(Rows from a dataset)
========

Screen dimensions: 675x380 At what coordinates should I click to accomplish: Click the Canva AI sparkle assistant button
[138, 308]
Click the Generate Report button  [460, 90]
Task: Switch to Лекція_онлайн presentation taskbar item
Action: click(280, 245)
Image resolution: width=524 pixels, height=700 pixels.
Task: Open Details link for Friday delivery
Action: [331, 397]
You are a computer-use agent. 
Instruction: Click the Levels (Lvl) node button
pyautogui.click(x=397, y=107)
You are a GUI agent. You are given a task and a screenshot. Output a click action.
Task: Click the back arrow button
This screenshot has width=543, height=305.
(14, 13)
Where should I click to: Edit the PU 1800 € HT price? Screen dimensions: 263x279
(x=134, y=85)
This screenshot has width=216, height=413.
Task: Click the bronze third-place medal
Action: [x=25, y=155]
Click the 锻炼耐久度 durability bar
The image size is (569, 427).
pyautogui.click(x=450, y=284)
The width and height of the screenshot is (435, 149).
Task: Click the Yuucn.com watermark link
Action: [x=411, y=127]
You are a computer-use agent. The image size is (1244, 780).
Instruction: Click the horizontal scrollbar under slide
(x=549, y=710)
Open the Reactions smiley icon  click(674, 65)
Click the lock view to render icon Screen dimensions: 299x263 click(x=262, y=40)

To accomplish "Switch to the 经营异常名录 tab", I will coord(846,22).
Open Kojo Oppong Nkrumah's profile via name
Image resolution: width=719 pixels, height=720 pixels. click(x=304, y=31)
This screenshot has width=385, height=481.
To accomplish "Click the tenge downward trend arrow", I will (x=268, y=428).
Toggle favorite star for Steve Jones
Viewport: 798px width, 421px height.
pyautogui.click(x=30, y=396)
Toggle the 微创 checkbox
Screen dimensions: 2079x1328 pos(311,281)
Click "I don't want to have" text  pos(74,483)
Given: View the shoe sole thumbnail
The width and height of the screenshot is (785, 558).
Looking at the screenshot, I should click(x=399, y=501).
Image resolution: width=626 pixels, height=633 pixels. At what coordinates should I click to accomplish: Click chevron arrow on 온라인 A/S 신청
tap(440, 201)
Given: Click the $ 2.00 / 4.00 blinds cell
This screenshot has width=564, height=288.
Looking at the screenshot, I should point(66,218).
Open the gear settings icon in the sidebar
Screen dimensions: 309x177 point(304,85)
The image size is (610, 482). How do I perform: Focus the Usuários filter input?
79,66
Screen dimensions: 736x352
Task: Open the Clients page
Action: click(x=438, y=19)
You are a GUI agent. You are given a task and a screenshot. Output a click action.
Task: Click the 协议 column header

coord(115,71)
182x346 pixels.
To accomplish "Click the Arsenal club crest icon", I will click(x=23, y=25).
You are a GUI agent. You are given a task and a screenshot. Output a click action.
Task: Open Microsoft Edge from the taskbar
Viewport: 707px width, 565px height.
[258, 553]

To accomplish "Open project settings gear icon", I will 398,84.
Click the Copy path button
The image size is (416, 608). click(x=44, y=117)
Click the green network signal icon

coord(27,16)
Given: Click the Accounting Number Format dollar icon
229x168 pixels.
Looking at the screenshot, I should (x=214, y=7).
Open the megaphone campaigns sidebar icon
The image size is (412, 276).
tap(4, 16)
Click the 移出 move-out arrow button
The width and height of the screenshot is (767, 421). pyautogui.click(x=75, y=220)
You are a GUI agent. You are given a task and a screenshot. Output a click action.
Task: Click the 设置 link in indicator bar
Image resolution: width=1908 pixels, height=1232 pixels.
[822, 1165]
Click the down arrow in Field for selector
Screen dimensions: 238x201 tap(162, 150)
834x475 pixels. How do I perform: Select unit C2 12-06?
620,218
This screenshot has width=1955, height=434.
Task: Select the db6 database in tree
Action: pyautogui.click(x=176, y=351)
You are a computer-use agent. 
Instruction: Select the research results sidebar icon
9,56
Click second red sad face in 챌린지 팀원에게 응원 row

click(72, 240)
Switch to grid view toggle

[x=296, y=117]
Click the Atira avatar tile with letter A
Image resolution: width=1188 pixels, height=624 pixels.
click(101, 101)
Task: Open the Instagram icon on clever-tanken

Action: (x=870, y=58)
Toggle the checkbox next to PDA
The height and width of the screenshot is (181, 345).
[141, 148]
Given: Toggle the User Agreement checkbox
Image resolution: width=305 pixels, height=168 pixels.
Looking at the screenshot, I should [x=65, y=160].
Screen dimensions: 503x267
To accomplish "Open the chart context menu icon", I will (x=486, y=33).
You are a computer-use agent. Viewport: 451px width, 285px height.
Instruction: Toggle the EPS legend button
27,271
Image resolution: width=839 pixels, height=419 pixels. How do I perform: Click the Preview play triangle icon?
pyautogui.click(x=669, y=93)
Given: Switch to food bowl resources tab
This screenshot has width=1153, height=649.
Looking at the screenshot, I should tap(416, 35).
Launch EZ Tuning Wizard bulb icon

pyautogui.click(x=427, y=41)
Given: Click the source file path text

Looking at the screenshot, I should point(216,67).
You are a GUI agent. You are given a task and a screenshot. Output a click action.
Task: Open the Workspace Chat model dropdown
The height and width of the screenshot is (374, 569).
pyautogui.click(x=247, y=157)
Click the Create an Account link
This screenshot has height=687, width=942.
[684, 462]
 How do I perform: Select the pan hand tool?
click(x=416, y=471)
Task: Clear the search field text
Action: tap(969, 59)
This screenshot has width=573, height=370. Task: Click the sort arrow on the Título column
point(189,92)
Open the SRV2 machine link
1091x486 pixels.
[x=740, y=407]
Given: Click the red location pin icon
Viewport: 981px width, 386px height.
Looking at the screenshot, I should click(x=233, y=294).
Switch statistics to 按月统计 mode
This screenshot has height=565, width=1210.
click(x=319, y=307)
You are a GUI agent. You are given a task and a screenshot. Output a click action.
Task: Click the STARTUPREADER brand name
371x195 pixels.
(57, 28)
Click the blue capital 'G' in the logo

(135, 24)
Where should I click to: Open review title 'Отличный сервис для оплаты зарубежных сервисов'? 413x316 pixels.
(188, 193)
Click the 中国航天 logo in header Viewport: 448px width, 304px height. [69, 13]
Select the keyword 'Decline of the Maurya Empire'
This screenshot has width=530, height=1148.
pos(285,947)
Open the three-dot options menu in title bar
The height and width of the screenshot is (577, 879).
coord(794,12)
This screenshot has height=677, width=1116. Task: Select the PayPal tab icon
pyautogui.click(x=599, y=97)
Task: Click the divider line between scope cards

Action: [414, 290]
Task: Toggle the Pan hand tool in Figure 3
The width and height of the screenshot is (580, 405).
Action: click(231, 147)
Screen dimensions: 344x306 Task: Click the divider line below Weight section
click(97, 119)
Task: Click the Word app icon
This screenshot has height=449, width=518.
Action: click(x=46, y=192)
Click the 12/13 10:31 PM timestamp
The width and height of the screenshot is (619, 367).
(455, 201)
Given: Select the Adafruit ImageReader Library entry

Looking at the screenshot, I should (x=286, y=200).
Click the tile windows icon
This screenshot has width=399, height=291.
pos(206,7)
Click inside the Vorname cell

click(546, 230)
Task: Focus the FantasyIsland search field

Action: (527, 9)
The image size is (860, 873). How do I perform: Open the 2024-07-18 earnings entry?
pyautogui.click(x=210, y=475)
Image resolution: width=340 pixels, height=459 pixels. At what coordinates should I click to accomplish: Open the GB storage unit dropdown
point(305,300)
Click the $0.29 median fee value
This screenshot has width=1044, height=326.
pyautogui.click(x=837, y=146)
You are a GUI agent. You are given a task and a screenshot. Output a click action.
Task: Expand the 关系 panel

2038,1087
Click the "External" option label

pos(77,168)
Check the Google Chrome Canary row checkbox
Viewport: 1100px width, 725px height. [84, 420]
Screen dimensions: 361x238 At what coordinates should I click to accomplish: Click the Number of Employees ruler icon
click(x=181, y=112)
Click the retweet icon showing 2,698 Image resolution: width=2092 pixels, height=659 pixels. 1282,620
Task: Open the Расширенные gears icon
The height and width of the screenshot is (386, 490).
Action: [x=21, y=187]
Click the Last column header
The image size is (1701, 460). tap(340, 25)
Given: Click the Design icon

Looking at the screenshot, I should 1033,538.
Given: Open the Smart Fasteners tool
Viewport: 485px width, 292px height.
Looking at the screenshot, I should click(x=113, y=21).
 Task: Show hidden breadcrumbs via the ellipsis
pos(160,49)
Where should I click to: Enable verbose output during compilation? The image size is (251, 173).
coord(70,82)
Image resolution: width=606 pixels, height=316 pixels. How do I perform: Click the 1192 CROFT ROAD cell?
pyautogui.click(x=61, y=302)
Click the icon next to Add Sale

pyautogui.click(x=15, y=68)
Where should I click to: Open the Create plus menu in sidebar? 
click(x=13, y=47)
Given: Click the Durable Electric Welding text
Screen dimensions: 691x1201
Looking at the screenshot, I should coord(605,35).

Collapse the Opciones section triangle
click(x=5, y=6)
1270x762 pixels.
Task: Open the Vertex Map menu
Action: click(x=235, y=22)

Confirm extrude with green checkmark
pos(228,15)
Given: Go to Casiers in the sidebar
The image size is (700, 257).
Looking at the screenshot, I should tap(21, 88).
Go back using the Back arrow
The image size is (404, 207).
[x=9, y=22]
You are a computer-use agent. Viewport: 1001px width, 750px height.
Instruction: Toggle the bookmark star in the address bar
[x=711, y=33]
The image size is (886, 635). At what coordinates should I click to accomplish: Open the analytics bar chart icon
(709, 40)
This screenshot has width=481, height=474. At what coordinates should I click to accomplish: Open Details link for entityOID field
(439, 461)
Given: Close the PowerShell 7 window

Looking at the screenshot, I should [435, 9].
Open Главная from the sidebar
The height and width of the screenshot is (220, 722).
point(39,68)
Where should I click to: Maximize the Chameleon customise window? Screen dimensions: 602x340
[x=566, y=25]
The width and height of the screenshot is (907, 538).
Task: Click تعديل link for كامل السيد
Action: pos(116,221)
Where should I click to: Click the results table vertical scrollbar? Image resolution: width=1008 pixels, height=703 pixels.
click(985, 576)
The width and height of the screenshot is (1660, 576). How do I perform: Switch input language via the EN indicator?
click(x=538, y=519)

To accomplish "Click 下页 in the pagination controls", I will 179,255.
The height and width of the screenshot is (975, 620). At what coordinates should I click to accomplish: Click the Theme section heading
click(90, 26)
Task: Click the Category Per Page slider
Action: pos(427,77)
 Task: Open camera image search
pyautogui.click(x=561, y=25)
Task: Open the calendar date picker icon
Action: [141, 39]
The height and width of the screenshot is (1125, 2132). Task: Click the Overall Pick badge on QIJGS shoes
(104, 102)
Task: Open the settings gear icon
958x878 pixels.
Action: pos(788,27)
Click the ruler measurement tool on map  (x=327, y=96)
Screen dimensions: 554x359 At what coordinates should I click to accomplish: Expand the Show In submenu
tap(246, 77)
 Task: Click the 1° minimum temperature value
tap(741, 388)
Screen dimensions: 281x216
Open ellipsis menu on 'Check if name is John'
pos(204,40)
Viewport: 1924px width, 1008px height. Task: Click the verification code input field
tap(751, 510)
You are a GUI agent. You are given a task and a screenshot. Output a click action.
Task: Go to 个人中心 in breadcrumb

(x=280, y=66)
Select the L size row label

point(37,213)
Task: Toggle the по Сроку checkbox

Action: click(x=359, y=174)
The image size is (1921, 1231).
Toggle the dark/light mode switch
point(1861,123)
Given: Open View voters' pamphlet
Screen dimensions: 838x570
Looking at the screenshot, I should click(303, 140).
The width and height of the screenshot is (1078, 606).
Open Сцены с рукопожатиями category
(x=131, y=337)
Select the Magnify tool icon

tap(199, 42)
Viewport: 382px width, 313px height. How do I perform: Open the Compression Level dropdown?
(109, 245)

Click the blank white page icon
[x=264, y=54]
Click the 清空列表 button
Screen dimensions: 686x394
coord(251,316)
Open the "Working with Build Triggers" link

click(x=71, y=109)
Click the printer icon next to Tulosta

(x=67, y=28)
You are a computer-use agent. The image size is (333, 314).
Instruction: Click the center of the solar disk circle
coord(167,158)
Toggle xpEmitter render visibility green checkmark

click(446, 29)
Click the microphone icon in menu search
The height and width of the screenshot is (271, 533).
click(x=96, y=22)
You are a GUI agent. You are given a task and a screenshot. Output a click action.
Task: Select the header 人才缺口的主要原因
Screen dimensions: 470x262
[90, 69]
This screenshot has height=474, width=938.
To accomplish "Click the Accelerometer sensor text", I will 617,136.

========

## The exercise
Return the lines from the records above, from the line with "Image resolution: width=626" up to and including the line with "Screen dimensions: 309x177 point(304,85)", reproducing each one without any change.

## Final answer
Image resolution: width=626 pixels, height=633 pixels. At what coordinates should I click to accomplish: Click chevron arrow on 온라인 A/S 신청
tap(440, 201)
Given: Click the $ 2.00 / 4.00 blinds cell
This screenshot has width=564, height=288.
Looking at the screenshot, I should point(66,218).
Open the gear settings icon in the sidebar
Screen dimensions: 309x177 point(304,85)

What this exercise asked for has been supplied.